Exhibition
Catalogue
 
 

George Stubbs

Two Gentlemen Going a Shooting
1766
39 15/16 x 50 1/16 in. (101.4 x 127.2 cm)

Bright Sol's all chearing Beams illume the Day;
The Dew's exhal'd from off the spangled Spray:
Now Covies to the silent stubbles fly,
And fearful Hares, midst Brake and Thistles lie;

See Pan and Flora range the late shorn Plain,
Where Game abounds they seldom hunt in vain;
By Instinct strongly urg'd each try around,
Now Snuff the Air, now scent the tainted Ground.

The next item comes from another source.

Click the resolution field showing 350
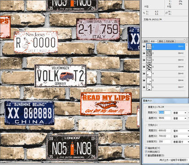This screenshot has height=165, width=189. tap(164, 142)
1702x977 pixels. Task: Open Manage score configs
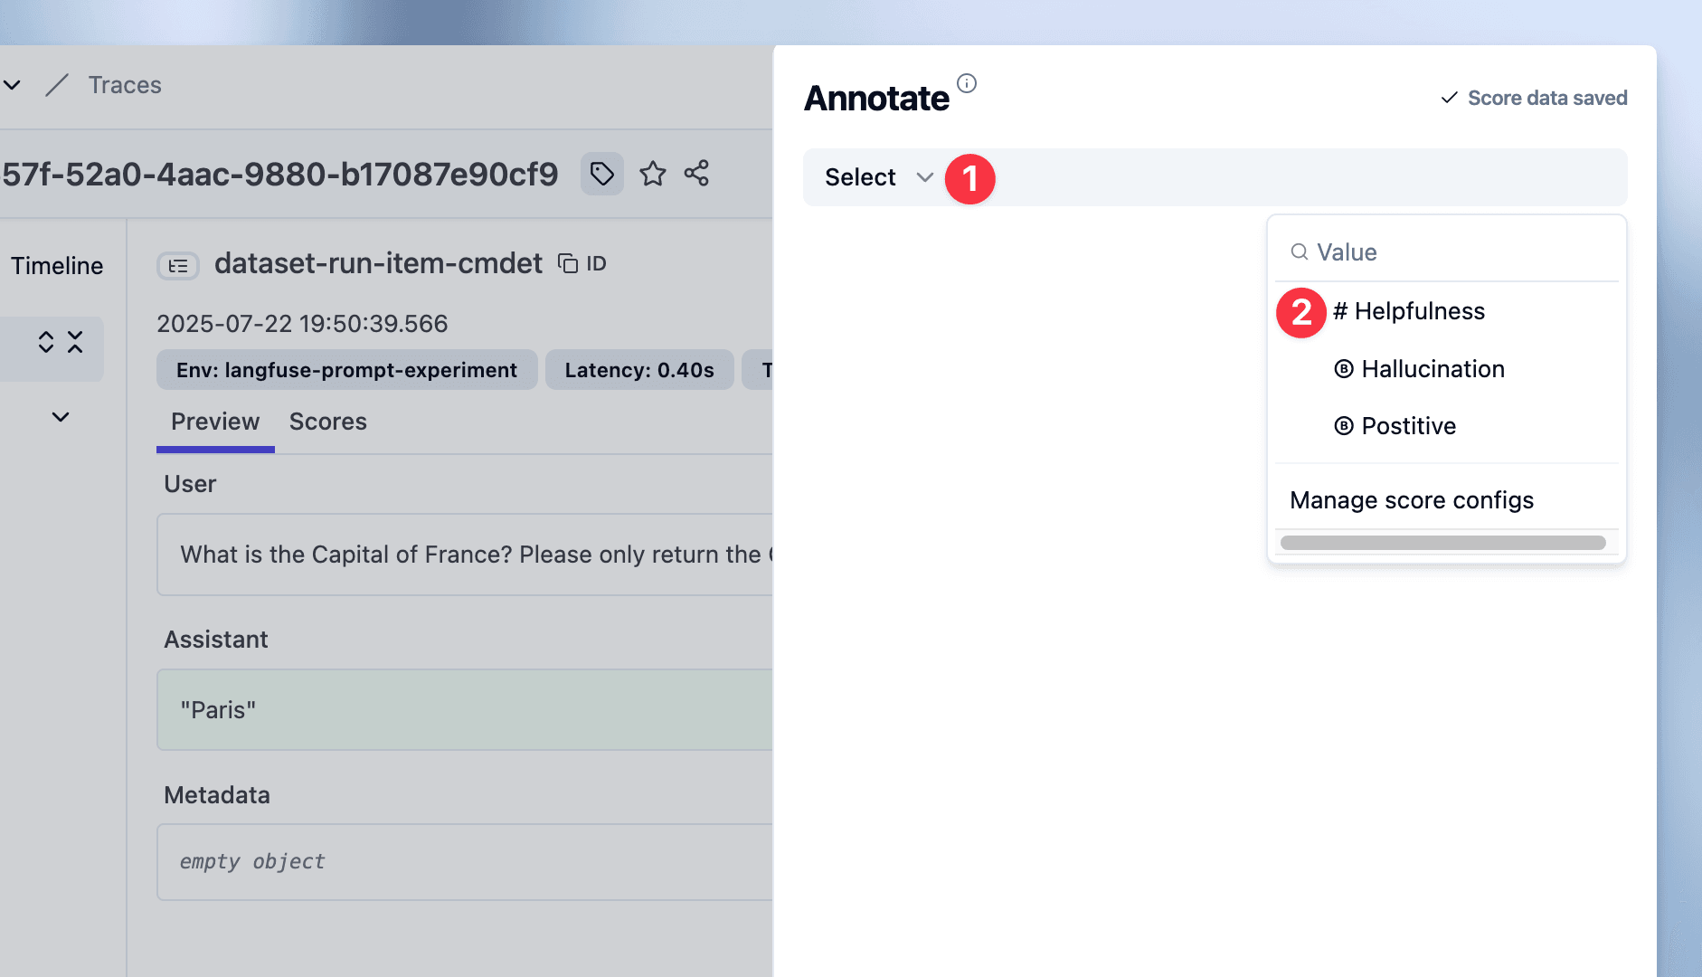coord(1413,499)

These scenes from a day's sport are set around Creswell Crags, steep limestone formations on the border between Derbyshire and Nottinghamshire. In the Crags were caves containing the remains of prehistoric animals, as well as tools and weapons that were some of the oldest signs of human life in Britain. With their primeval and savage associations, they clearly appealed to Stubbs's imagination, and he used them as the setting for some of his paintings of horses attacked by lions (two of which are also exhibited here in the Library Court). In the Shooting Series, where he shows them prominently in the first scene and in the distance in thr fourth, they serve to suggest the idea of the hunt as an age-old human endeavor: the protagonists of Stubbs's series may be eighteenth-century city gentlemen but, they are literally following in the footsteps of early mankind. The verses on the frames accompanied the series when it was published as a set of prints in 1769-71; they focus on the time of day with which each scene is associated, from misty dawn to the shadows of evening.
    The paintings were not exhibited as a group in Stubbs's lifetime, but rather individually (but in order) at the Society of Artists in 1767, 1768, 1769, and 1770. Paul Mellon gave the series of four pictures, celebrating the pleasures of companionship in sport, to the Center in memory of his own foxhunting companion and friend from his student years at Yale, James Cox Brady.